Além disso, ocorreu o “apagão”, esse sim um fato nacional, com origem no regime desigual de chuvas no País, somado a uma insuficiente rede de distribuição de energia elétrica.
Em 2002, com a possível vitória de Lula, que acabou se concretizando, os investidores externos, temendo que ele colocasse em prática os discursos feitos ao longo do tempo, propiciaram uma fuga de capitais, o que elevou a cotação do dólar para R$ 4,00 e com grande crescimento da taxa de juros. A inflação passou de 7,7% no ano anterior, para 12,5%, quando medida pelo IPCA, tendo alcançado 26,4%, quando calculada pelo IGP-DI.

Em função dessas crises e da ausência de um superávit primário mais consistente, a economia era mais vulnerável, o que levou o Brasil a pedir socorro ao FMI em mais de uma oportunidade.
O superávit primário começou a ser formado no segundo período de FHC, o que só foi possível com o aumento da carga tributária, que serviu para atender também as inúmeras benesses criadas pela Constituição de 1988, que gradativamente foram sendo colocadas em prática.
Além disso, a queda da inflação, de uma taxa anual de 2.500% (31% ao mês) em 1993, para 22% ao ano em 1995 e 1,7% em 1998, produziu profundas mudanças nas finanças públicas, reduzindo drasticamente a receita financeira e aumentando, com a mesma intensidade, a despesa real.
O resultado disso tudo foi o aumento da carga tributária, que, medida pelos novos critérios, passou de 26,9% do PIB em 1995 para 32,4% em 2002, continuando sua expansão daí em diante, alcançando 35,8% em 2008. E só não atingiu 40% pelos critérios anteriores, porque a nova metodologia, concebida com mais peso nos serviços, a reduziu em torno de quatro pontos percentuais do PIB.

A comparação entre os dois períodos pode-se dizer que é praticamente impossível, por que os cenários foram absolutamente diferentes. O primeiro eivado de crises internacionais e o segundo, de crescimento quase sem precedentes na economia mundial, com exceção de 2009, cuja crise o governo atual enfrentou satisfatoriamente, porque vinha de uma situação favorável.
Fazendo-se uma analogia, é como se duas lavouras de igual tamanho fossem plantadas. A primeira delas cheia de inços e com condições atmosféricas adversas, e a segunda, já sem os inços e em condições atmosféricas favoráveis. Na analogia feita, os inços são os inúmeros entraves da legislação, que foram retirados no primeiro governo em causa, e a condições atmosféricas é a economia global onde o País está inserido.

[O QUE FAZER]
[1] Extraia do trecho, sem mudar nada, a parte que começa nas palavras "Em função dessas" e termina depois de "colocadas em prática.".
[2] Liste, em ordem crescente e sem repetir, todos os anos citados no trecho.
Baseie-se apenas no trecho acima.

[LINHAS DE DADOS]

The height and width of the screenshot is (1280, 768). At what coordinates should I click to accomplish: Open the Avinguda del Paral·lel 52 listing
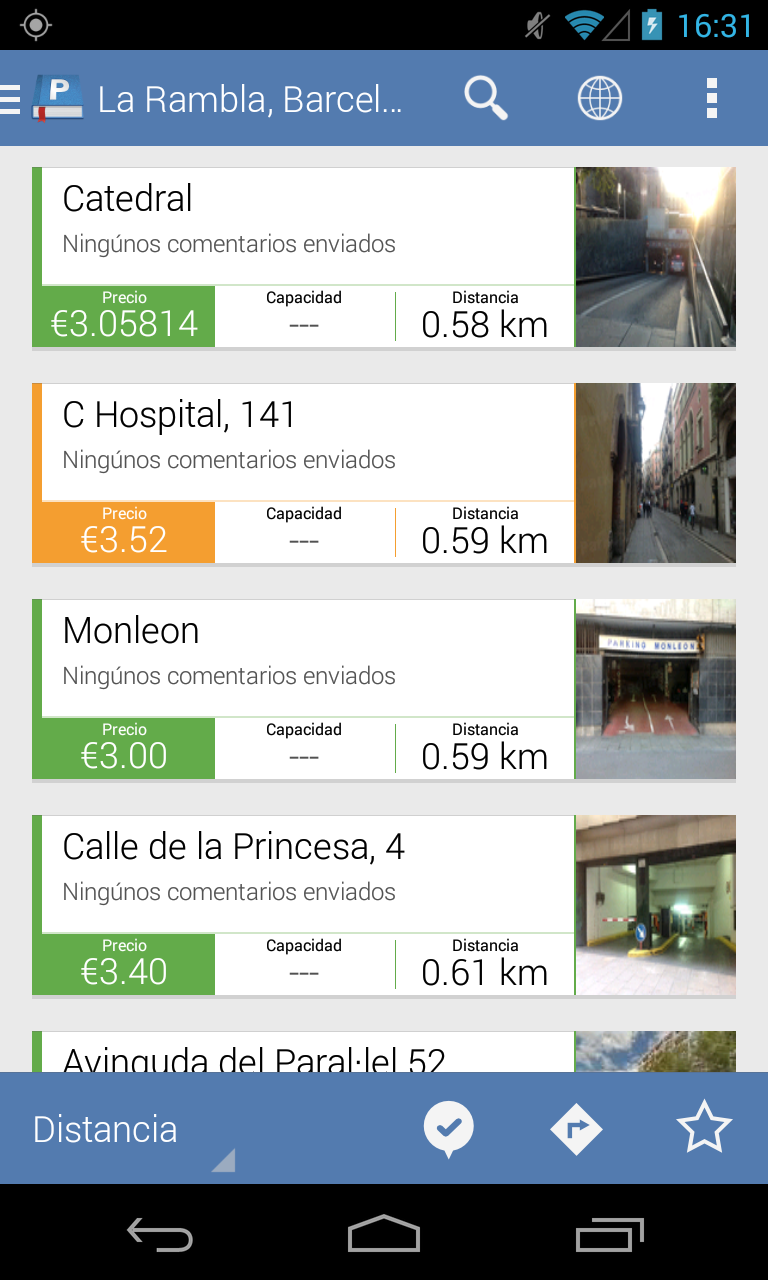point(305,1054)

[RESPOSTAS DOS EXERCÍCIOS]
[1]
Em função dessas crises e da ausência de um superávit primário mais consistente, a economia era mais vulnerável, o que levou o Brasil a pedir socorro ao FMI em mais de uma oportunidade.
O superávit primário começou a ser formado no segundo período de FHC, o que só foi possível com o aumento da carga tributária, que serviu para atender também as inúmeras benesses criadas pela Constituição de 1988, que gradativamente foram sendo colocadas em prática.

[2] 1988, 1993, 1995, 1998, 2002, 2008, 2009